Svenja Kohler is a medical student from the University of Lübeck who together with fellow students, founded a charity four years ago to improve the perspective of socially deprived children in Senegal and spread knowledge about sexual health, hygiene and gender equality.
As these young women discussed both their projects and challenges in delivering these projects to and with the communities which they serve, I was struck by how mindful they are of vital issues that must be carefully navigated. The issues and points made include:
- You have to build trust. Trust goes in multiple directions and must be carefully crafted and cultivated, possibly over years. Communities must trust scientists, scientists must trust clinicians, clinicians must trust NGO and industry partners, individuals receiving medical interventions must trust everyone. And of course, scientists, medical professionals and community representatives must trust journalists and vice versa. It is essential, in particular in the developing world, to build that trust and not expect that you can come up with a great idea and scale it to a population without ensuing that trust is firmly in place.
- You have to communicate in the language of the community. The panellists emphasised that to be successful in deploying solutions in developing nations especially, one has to speak the local language. But cultural linguistics is just the starting point. Leelawattanachai smartly mentioned the importance of speaking the language of business, a key insight which I was so thrilled she brought up. When scientists, medical researchers and clinicians learn the language of business and entrepreneurship, not only can they create and deliver more effective solutions, but they also have the ability to better facilitate strategic partnerships with industry.
- Industry can and does play an important role. Businesses, particularly national or international corporations, are important players in investing in, designing and delivering medical innovations in developing nations. Companies bring money, resources and staff. They have access to complicated logistical networks that ensure interventions safely and efficaciously get to patients and patient advocacy groups. They are strategic.

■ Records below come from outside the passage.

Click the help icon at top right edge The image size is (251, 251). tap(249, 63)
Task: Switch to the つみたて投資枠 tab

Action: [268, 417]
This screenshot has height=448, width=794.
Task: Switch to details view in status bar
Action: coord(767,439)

- Know your stakeholders. Just as we journalists need to know our audiences, scientists and clinicians who want to deploy medical innovations into communities must get to know those communities and the stakeholders. This point really resonated with me personally, as I am in the early phase of a reporting project associated with a global polio eradication programme in India. This programme has multiple partners, ranging from companies to NGOs to doctors to engineers and logistics providers to patient advocates. But what struck me as so interesting was that all the stakeholders realised that if they are going to immunise kids against polio in villages, they can’t just pop by and say “hey, here’s an immunisation”. They have to build trust – see above – and they have to know what motivates the stakeholders. In my early reporting, I have heard how NGOs are specifically reaching out and building rapport, sometimes over years, with the mothers in villages since they are the gatekeepers of the children and essentially serve as diplomats to the medical professionals. Knowing the strategic role mothers play in deploying these medical interventions is what makes this global program so successful year after year. Every project has key stakeholders – so get to know them, understand what motivates them, and help them to help you and vice versa.